**Lignes sources**.
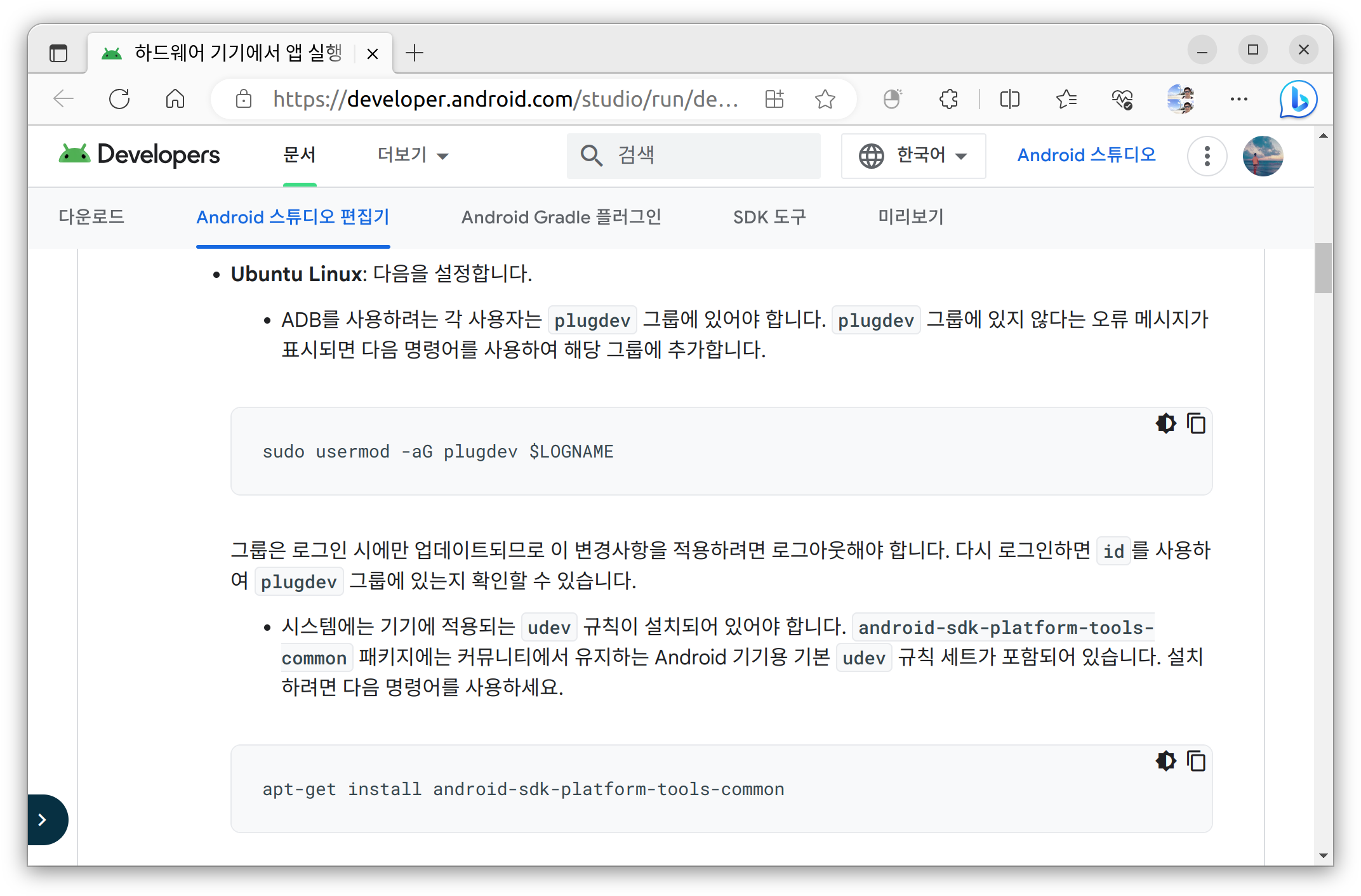This screenshot has width=1361, height=896.
Task: Open Bing Copilot sidebar icon
Action: pos(1298,100)
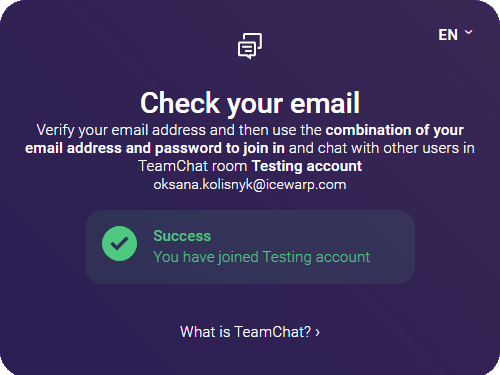The height and width of the screenshot is (375, 500).
Task: Open the EN language dropdown
Action: (x=455, y=35)
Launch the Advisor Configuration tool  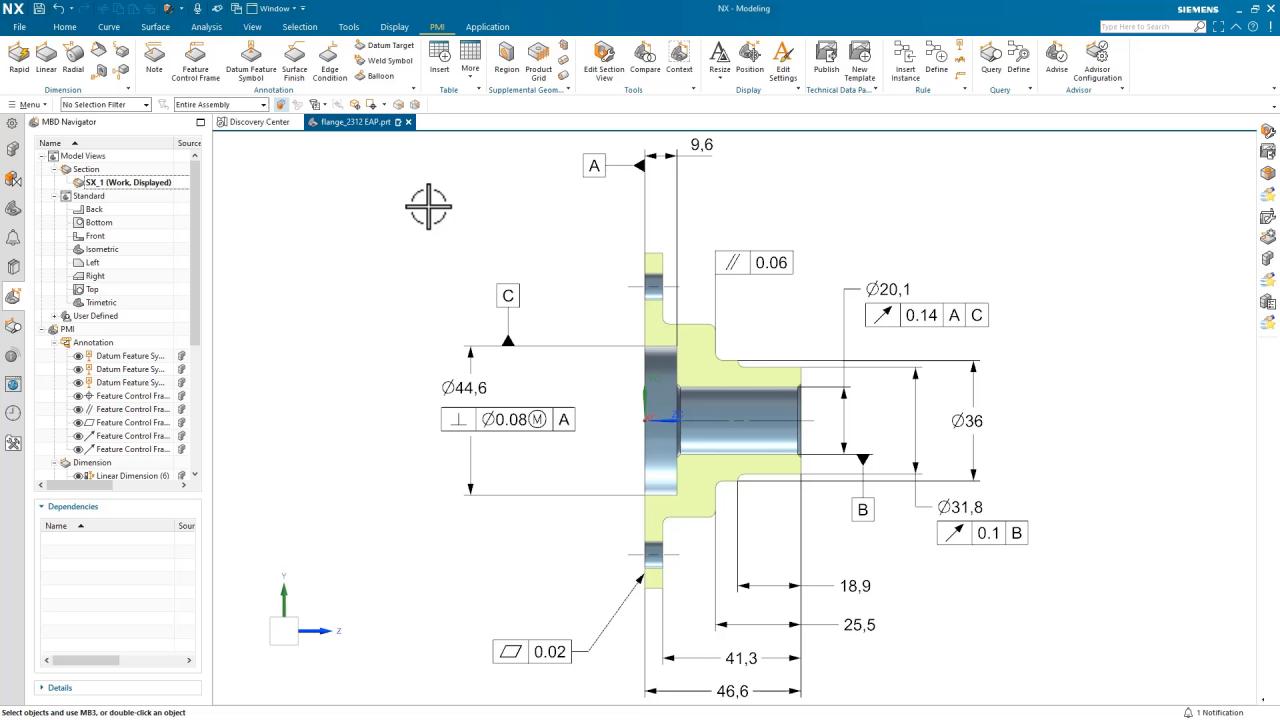coord(1097,60)
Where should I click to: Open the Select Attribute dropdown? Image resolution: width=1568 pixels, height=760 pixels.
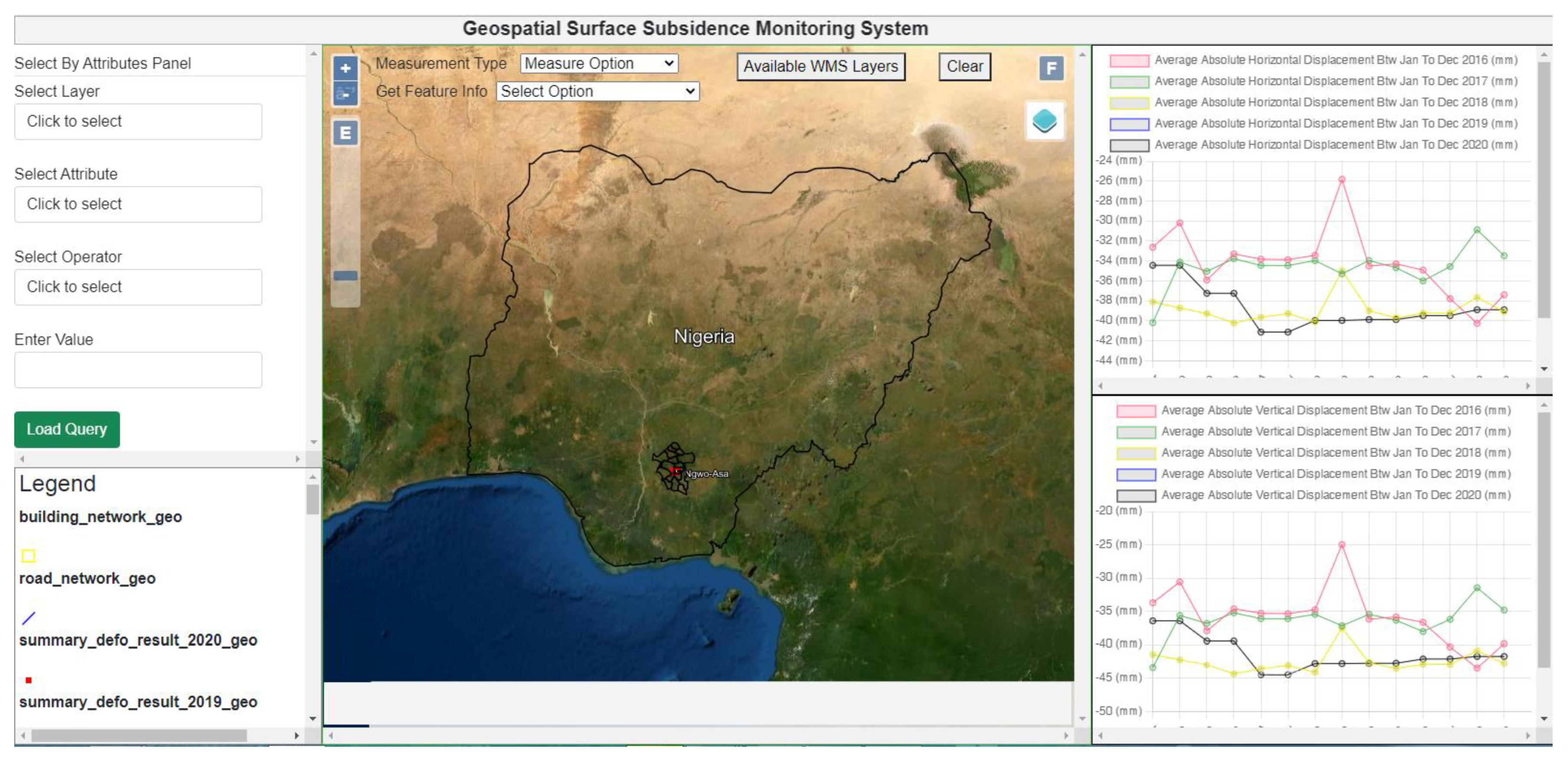click(x=138, y=204)
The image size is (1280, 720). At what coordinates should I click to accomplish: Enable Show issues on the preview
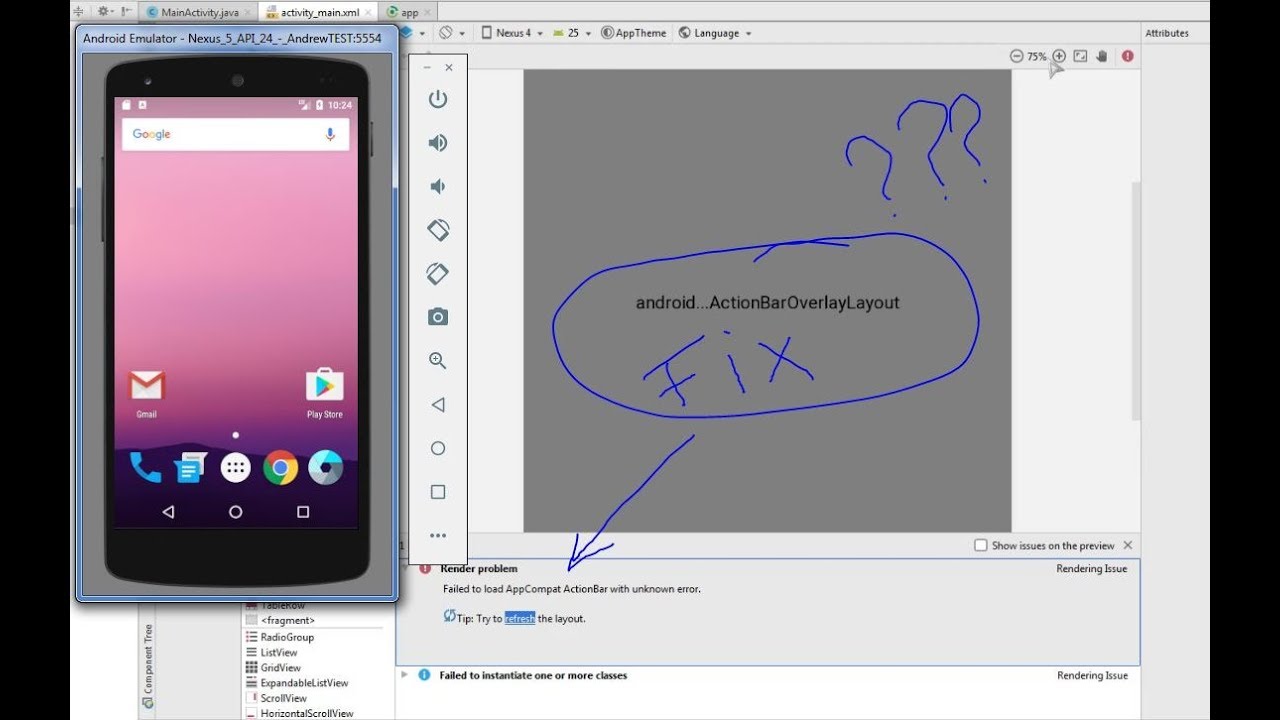click(981, 545)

**La consigne**. Pouvez-vous recopier les lignes, de celle qui contient "The image size" jusqu'à la dernière incluse, en renommant "preview" en "editor" et sans reprendre les images ?

**Solution complète**.
The image size is (1280, 720). At what coordinates should I click to accomplish: Enable Show issues on the editor
click(981, 545)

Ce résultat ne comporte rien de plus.